Les Bérets verts de l’armée en Allemagne ont récemment commencé une formation médicale pour les troupes ukrainiennes, qui ont été amenées hors du pays pour l’instruction, a déclaré un responsable militaire américain.

De 2015 au début de cette année, des instructeurs des forces spéciales américaines et de la Garde nationale ont formé plus de 27 000 soldats ukrainiens au centre d’entraînement au combat de Yavoriv, ​​dans l’ouest de l’Ukraine, près de la ville de Lviv, ont déclaré des responsables du Pentagone.

Des conseillers militaires d’une douzaine de pays alliés ont également formé des milliers de militaires ukrainiens en Ukraine au cours des dernières années.

Depuis 2014, lorsque la Russie a envahi pour la première fois certaines parties du pays, l’Ukraine a étendu ses petites forces spéciales d’une seule unité à trois brigades et un régiment d’entraînement. Au cours des 18 derniers mois, il a ajouté une compagnie de garde à domicile – formée aux tactiques de résistance – à chacune de ces brigades, a déclaré le général Richard D. Clarke, chef du Commandement des opérations spéciales du Pentagone, au Sénat en avril.

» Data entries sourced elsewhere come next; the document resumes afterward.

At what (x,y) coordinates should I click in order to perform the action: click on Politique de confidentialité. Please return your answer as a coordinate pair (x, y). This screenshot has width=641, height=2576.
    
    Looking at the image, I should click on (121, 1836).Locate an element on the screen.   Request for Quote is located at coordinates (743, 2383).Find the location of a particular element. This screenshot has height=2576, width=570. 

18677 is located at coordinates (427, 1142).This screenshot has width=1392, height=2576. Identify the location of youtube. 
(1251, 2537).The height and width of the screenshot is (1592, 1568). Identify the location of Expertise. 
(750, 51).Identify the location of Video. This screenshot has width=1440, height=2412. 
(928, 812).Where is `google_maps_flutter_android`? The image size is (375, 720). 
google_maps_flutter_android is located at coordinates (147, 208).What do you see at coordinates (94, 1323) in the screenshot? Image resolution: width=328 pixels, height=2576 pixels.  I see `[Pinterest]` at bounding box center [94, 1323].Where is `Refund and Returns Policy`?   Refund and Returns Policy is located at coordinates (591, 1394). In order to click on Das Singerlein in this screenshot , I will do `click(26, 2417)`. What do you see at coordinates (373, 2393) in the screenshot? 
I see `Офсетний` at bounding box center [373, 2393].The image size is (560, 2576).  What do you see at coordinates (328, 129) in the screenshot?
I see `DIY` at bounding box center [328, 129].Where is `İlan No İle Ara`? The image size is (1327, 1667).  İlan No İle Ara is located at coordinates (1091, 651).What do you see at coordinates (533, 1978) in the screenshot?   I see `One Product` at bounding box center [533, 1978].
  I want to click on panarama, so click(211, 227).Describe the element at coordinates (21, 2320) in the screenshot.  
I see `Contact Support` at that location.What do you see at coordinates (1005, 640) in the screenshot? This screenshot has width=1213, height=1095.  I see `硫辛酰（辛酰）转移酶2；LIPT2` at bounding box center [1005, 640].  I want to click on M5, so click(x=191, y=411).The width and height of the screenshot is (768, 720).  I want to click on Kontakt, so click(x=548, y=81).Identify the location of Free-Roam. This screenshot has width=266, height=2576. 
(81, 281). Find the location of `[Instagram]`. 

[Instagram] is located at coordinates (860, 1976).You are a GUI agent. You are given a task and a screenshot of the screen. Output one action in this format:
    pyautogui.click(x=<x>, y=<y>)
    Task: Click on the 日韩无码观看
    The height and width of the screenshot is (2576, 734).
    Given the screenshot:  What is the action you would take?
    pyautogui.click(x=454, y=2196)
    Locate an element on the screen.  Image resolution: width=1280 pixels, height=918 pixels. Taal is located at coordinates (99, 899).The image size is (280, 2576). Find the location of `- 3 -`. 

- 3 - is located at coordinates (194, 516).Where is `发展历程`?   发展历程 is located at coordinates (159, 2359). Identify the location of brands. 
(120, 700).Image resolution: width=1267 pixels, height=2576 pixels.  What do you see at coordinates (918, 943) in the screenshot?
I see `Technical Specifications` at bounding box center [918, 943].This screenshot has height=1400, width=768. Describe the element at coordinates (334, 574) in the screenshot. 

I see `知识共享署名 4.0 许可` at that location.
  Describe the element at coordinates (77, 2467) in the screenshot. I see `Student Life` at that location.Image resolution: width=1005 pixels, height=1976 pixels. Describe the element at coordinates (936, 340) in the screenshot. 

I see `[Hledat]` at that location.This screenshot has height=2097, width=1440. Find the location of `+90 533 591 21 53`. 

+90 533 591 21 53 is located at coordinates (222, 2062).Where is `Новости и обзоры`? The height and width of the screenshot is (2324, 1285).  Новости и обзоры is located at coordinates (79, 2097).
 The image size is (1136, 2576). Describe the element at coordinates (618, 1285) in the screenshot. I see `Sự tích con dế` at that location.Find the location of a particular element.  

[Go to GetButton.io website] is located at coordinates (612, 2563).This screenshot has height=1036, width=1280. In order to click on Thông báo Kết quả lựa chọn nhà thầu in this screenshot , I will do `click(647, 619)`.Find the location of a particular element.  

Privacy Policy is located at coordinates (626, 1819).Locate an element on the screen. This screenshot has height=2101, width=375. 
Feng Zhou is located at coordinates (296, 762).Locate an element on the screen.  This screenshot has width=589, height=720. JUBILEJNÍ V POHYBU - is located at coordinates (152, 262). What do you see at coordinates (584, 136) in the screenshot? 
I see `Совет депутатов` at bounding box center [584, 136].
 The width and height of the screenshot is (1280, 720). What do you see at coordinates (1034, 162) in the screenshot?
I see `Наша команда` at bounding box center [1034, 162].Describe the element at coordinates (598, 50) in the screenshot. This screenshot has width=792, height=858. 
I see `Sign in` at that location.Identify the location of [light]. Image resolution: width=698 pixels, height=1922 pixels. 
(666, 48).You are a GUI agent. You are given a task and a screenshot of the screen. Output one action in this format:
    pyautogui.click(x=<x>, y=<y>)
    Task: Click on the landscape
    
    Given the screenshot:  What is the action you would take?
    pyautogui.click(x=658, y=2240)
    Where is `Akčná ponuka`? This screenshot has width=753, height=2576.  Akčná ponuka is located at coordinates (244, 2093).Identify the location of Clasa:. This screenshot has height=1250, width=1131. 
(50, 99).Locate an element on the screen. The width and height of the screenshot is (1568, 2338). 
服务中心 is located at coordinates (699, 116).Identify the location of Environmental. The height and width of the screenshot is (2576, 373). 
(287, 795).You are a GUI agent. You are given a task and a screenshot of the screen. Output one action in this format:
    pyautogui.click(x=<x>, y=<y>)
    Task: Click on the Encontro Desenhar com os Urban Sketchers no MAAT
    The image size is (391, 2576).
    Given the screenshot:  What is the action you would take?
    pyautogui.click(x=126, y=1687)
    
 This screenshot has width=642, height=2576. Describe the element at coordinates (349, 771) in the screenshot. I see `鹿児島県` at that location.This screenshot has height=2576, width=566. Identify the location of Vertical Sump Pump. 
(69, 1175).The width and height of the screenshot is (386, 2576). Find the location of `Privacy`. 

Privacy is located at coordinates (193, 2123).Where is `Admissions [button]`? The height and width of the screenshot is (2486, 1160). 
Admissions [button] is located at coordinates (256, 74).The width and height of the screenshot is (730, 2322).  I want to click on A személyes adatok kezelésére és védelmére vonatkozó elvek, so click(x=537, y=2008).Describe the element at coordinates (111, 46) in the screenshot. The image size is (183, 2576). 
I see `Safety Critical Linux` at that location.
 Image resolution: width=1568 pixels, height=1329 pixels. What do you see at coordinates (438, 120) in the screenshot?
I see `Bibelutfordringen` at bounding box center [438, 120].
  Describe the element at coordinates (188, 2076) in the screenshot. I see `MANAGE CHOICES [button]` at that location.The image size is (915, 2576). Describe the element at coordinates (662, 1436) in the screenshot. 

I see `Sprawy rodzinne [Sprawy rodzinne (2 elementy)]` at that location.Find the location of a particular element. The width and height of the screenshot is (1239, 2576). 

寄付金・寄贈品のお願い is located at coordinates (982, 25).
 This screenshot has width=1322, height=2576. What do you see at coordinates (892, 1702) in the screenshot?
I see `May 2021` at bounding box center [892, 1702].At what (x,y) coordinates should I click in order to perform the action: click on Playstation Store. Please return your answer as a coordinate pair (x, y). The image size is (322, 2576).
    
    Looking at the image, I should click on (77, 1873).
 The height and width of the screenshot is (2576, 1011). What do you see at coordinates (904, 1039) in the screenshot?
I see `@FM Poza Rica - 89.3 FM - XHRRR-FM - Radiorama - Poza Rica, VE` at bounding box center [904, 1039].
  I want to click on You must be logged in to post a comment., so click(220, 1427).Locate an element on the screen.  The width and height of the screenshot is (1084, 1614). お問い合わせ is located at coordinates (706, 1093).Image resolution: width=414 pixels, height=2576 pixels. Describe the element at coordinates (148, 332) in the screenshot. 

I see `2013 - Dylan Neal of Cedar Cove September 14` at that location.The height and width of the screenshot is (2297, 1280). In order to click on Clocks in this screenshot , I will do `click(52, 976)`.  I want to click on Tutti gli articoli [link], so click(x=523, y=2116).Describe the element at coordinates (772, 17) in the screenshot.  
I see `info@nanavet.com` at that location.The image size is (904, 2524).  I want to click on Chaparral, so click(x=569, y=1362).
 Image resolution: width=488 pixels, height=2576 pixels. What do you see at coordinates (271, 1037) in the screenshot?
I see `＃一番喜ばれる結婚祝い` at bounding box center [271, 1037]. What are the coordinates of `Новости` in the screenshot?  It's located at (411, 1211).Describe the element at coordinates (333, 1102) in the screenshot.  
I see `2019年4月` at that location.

Le problème d’entraînement le plus aigu de l’armée ukrainienne à l’heure actuelle est qu’elle perd ses forces les plus aguerries et les mieux entraînées, selon d’anciens responsables américains qui ont travaillé avec les Ukrainiens.

L’ancien responsable de l’administration Trump a déclaré que le Commandement des opérations spéciales disposait de petits groupes d’opérateurs américains travaillant sur le terrain avec des responsables ukrainiens avant la guerre. Les équipes américaines étaient parfois appelées Jedburgh, une référence à un effort de la Seconde Guerre mondiale pour former des partisans derrière les lignes ennemies, a déclaré le responsable.

Les équipes d’opérations spéciales modernes se sont principalement concentrées sur la formation aux tactiques des petites unités, mais ont également travaillé sur les communications, la médecine du champ de bataille, la reconnaissance et d’autres compétences demandées par les forces ukrainiennes. Ces efforts, a déclaré le responsable, ont pris fin avant l’invasion russe, mais auraient été utiles s’ils s’étaient poursuivis pendant la guerre.

Avoir des entraîneurs américains sur le terrain maintenant ne vaut peut-être pas les risques, ont déclaré d’autres anciens responsables, surtout si cela provoquait une escalade de la part du président russe Vladimir V. Poutine.

« La bonification de la formation vaudrait-elle le prix éventuel qui va devoir être payé ? dit M. Wise. “Une réponse est probablement non.”

Thomas Gibbons-Neff et Andrew E. Kramer a contribué aux reportages de l’Ukraine.